* Exercise description:
Retype the listing below exactly, beginning at the line that contains "[Menü schließen] (6, 285)" and ending with its last line.

* Listed records:
- - - - - - -
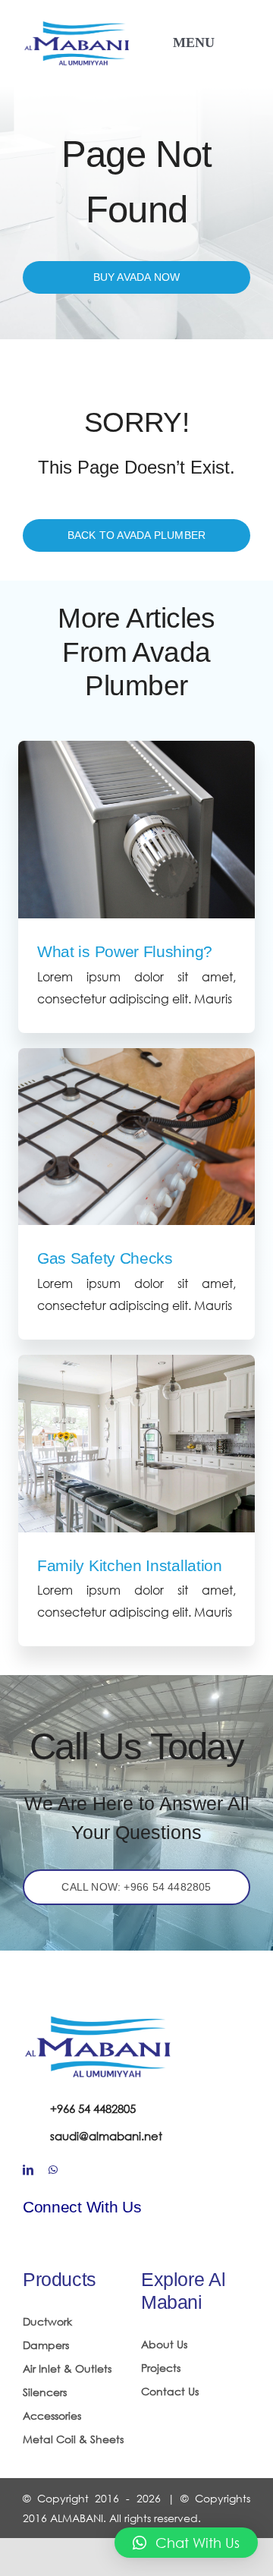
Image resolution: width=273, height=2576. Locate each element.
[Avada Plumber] (77, 25)
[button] (186, 2542)
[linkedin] (28, 2170)
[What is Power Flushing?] (136, 829)
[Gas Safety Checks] (136, 1137)
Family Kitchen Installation (129, 1565)
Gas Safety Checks (105, 1258)
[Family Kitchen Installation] (136, 1443)
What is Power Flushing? (124, 951)
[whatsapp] (53, 2170)
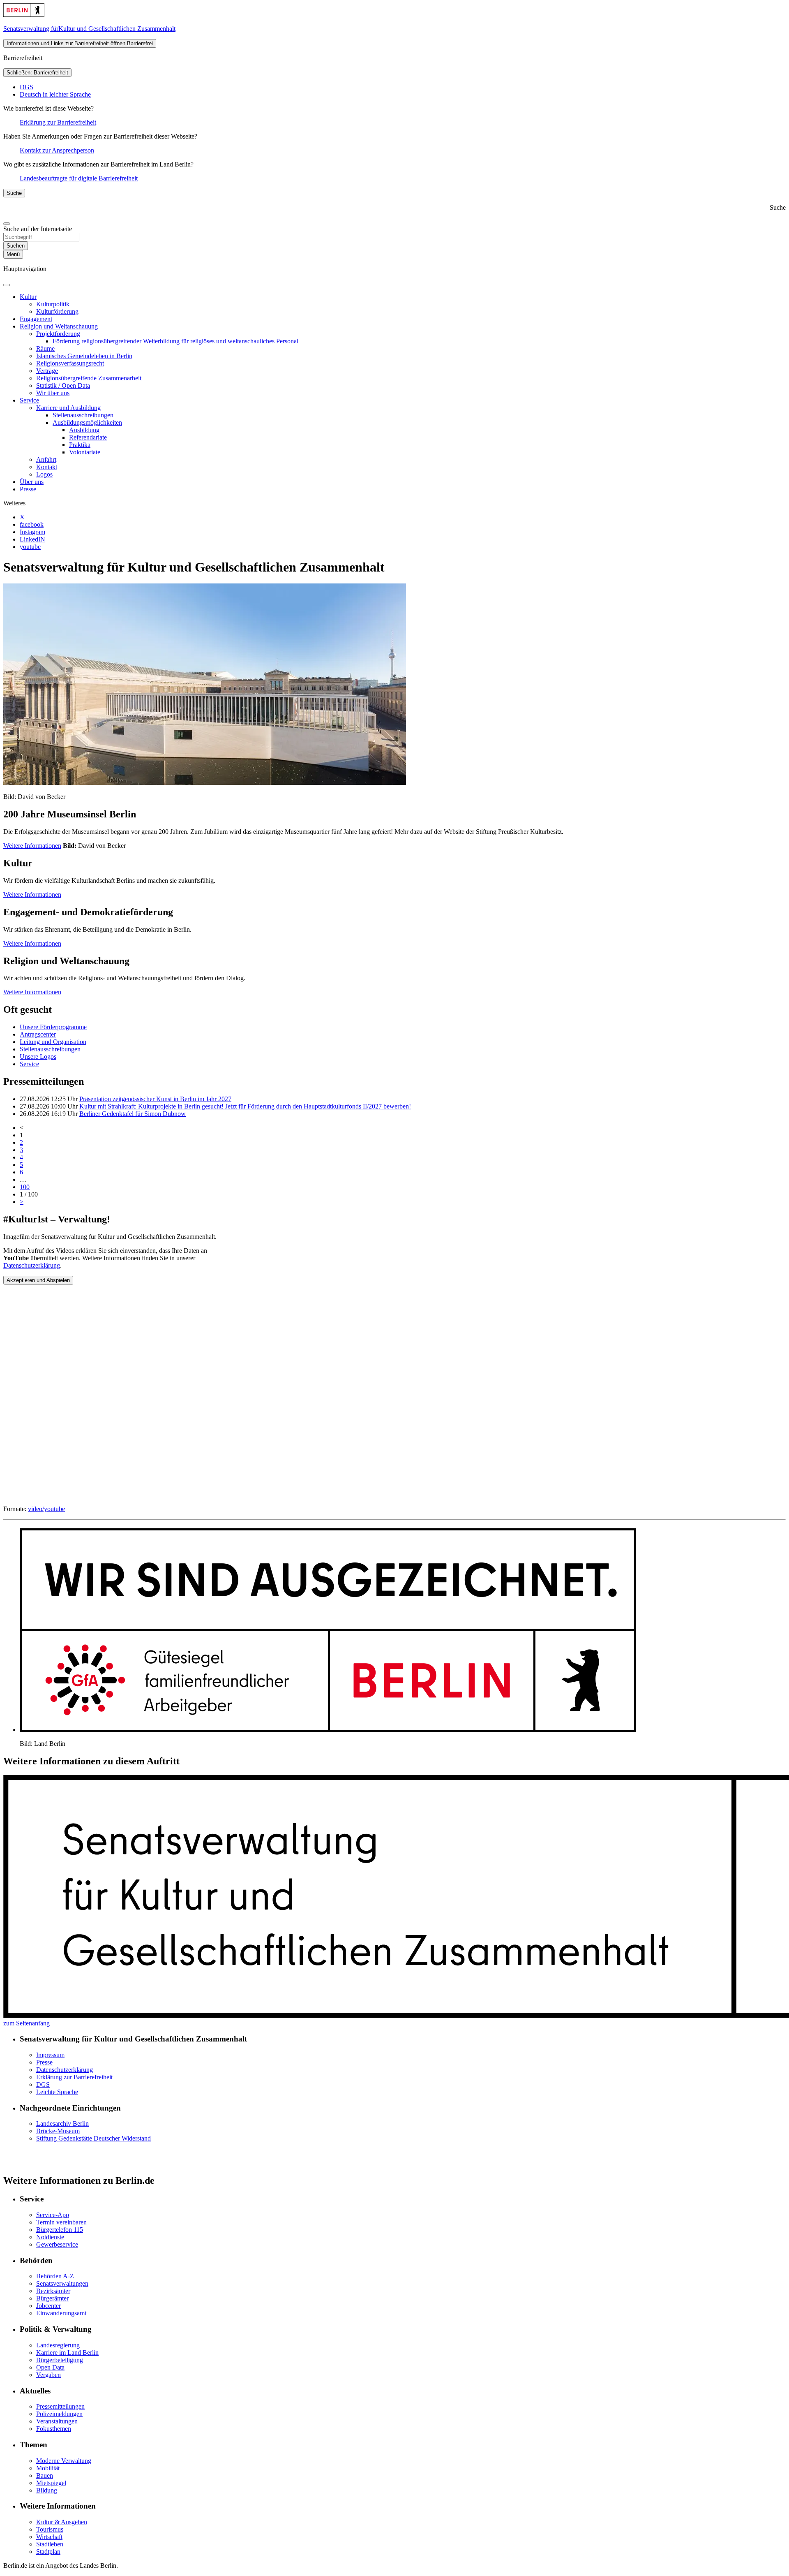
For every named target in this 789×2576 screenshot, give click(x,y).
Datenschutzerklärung (31, 1265)
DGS (26, 86)
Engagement (36, 318)
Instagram (32, 531)
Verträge (47, 370)
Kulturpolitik (52, 304)
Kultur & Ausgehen (61, 2521)
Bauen (44, 2475)
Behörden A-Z (55, 2276)
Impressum (50, 2054)
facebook (32, 524)
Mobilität (48, 2468)
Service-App (52, 2214)
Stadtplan (48, 2551)
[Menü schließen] (6, 285)
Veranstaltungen (57, 2421)
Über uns (32, 481)
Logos (44, 474)
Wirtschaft (49, 2536)
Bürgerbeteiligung (59, 2359)
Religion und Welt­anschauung (59, 326)
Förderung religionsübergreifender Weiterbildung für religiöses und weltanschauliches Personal (175, 341)
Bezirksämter (53, 2290)
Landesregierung (58, 2345)
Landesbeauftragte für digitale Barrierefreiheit (79, 178)
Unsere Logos (38, 1056)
- - - - - - -
* Your solution:
[Menü schließen] (6, 285)
Veranstaltungen (57, 2421)
Über uns (32, 481)
Logos (44, 474)
Wirtschaft (49, 2536)
Bürgerbeteiligung (59, 2359)
Religion und Welt­anschauung (59, 326)
Förderung religionsübergreifender Weiterbildung für religiöses und weltanschauliches Personal (175, 341)
Bezirksämter (53, 2290)
Landesregierung (58, 2345)
Landesbeauftragte für digitale Barrierefreiheit (79, 178)
Unsere Logos (38, 1056)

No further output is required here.